Ayi dan Asep bagai penghangat di suhu dingin Kawah Putih yang bisa mencapai 5-22 derajat Celcius. Terletak di lereng Gunung Patuha, Kecamatan Ciwidey, Kabupaten Bandung, di kawasan Bandung Selatan, lokasi ini berada kurang lebih 46 kilometer dari Bandung.
Air di “danau” ini bisa berwarna hijau toska, atau biru langit. Perubahan ini tergantung kandungan mineral di bawahnya. Kadang pula muncul titik-titik putih mirip salju, seolah wilayah ini bukan bagian dari tanah Sunda. Dikelilingi dinding bukit yang terjal. Bagian lainnya, tampak landai. Tak ayal, foto pernikahan pun sering diambil di tempat ini. Selain karena pemandangannya, pasangan calon pengantin menyambangi tempat ini juga karena mitos rumah tangga langgeng yang dipercaya tadi.
Konon, Kawah Putih yang berada pada ketinggian 2.194 meter di atas permukaan laut ini terbentuk saat terjadi letusan Gunung Patuha sekitar tahun 1000-1200. Awalnya, kawasan ini dipercaya sebagai tempat yang wingit (keramat), tempat bersemayamnya arwah para leluhur Bandung Selatan.
Kawasan yang dulunya masih berupa hutan tersebut makin dipercaya angker. Terlebih ketika tak seekor burung pun yang mau terbang melayang di atas kawasan itu. Tahun 1837, seorang Belanda peranakan Jerman bernama Dr Franz Wilhelm Junghuhn (1809-1864) mengadakan perjalanan ke daerah Bandung Selatan.
Ketika sampai di kawasan tersebut, Junghuhn merasakan suasana yang sangat sunyi dan sepi. Kesunyian ini mengusiknya. Masyarakat pun mengingatkannya untuk tidak melanjutkan perjalanan. Tapi ia tak surut. Jugnhuhn melanjutkan perjalanannya menembus hutan belantara di gunung itu. Namun sebelum sampai di puncak gunung, Junghuhn tertegun menyaksikan pesona alam yang begitu indah di hadapannya. Ketika mencium bau belerang tajam, tahulah ia jawabannya kenapa tidak ada burung yang mau terbang melintasi kawasan tersebut.
Kekayaan akan belerang ini yang membuat Belanda mendirikan pabrik belerang Zwavel Ontgining Kawah Putih. Di zaman Jepang, usaha pabrik ini dilanjutkan dengan menggunakan sebutan Kawah Putih Kenzanka Yokoya Ciwidey, dan langsung berada di bawah pengawasan militer.

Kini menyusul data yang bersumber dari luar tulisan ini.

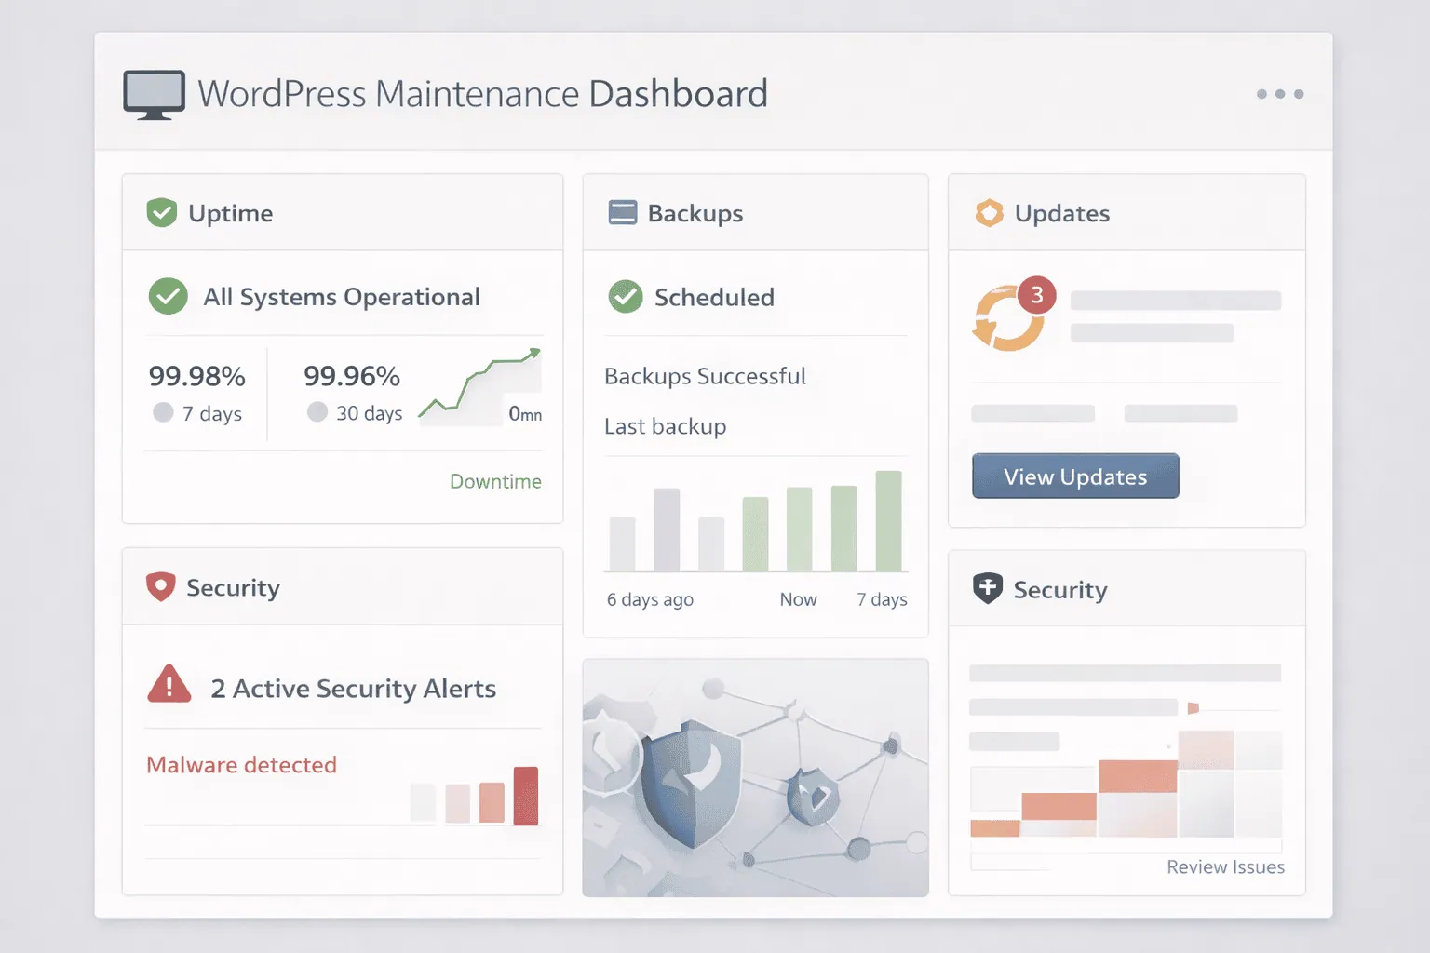Click the Malware detected alert text
Image resolution: width=1430 pixels, height=953 pixels.
click(x=242, y=765)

Kini, tanda dilarang berdiri berlama-lama di mulut gua belerang tersebut dipasang. “Bahaya kalau menghirup bau belerang yang tajam,” ujar Ayi, bak guide (pemandu) lapangan. Itu sebabnya pagar sederhana digunakan sebagai penghalang masuk ke gua tersebut.

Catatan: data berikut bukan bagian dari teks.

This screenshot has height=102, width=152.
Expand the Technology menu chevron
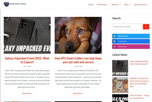click(x=108, y=5)
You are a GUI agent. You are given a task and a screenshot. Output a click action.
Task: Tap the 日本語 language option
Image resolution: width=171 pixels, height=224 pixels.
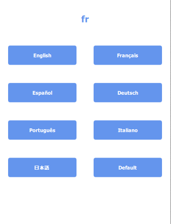coord(42,167)
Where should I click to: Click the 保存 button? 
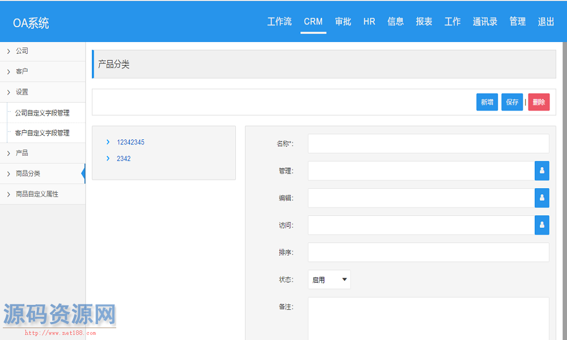(511, 102)
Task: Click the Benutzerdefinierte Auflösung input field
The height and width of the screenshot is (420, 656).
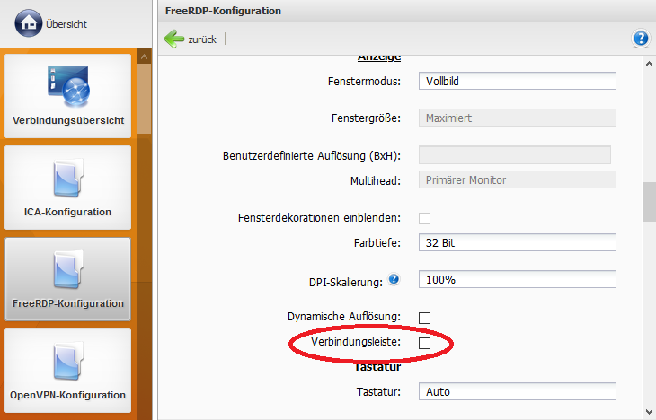Action: pyautogui.click(x=514, y=155)
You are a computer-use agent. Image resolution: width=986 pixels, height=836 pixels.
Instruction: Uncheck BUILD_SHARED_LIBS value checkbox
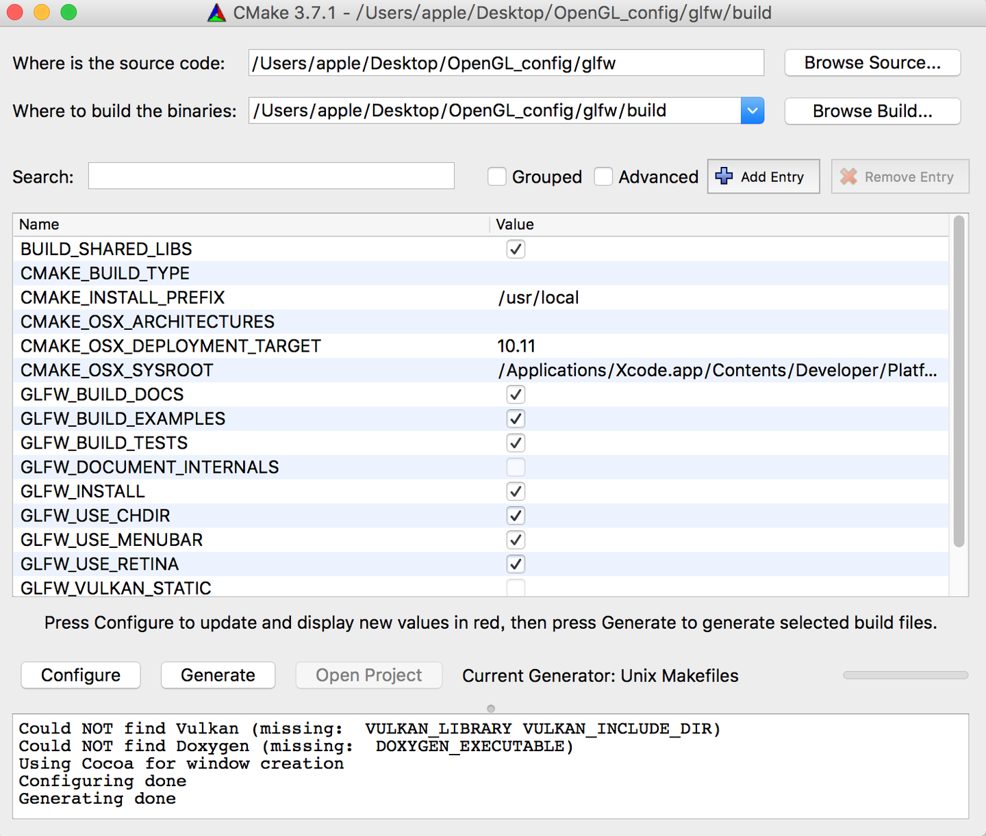(516, 249)
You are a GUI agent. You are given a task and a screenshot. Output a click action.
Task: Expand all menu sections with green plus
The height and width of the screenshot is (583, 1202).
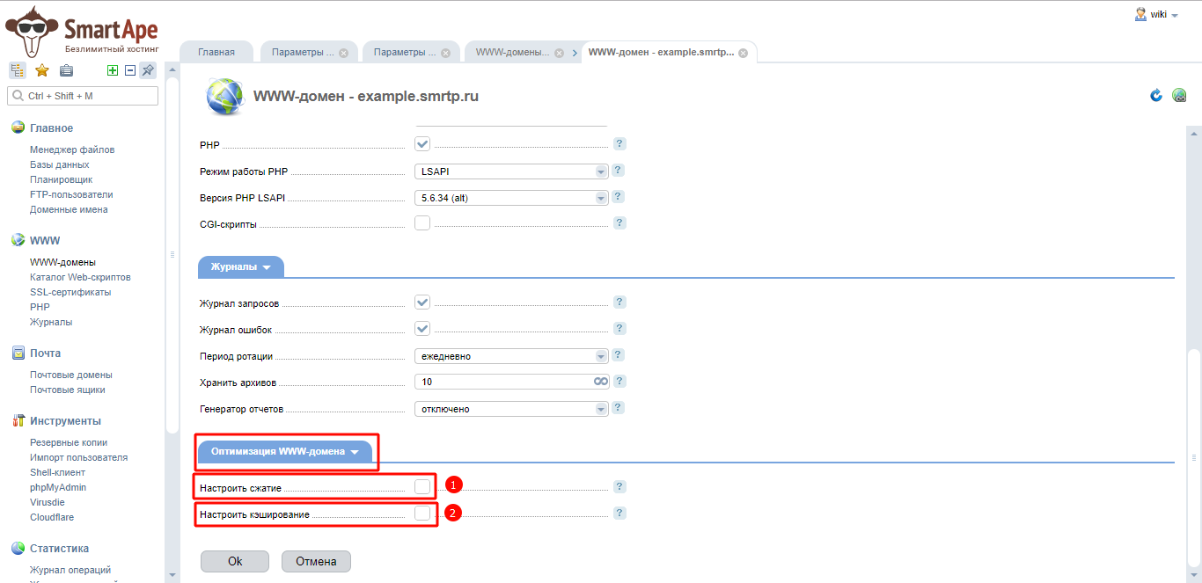113,71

Menikmati Kawah Putih sebetulnya tidak hanya ketika sampai tujuan saja. Perjalanan selama kurang lebih tiga jam dari Jakarta sangat nyaman untuk dinikmati. Lepas dari Soreang, untuk masuk ke kawasan ini disediakan kendaraan umum. Bonusnya, menikmati pemandangan pegunungan dan udara gunung yang dingin. Sesekali mata akan tersaput oleh kabut, membuat kendaraan harus dijalankan hati-hati.
Fasilitas umum di kawasan ini cukup memadai, seperti tempat ibadah, kamar kecil, pusat informasi, kawasan bermain, dan kios suvenir. PT Perhutani mengembangkan tempat wisata ini sejak akhir tahun 1980-an.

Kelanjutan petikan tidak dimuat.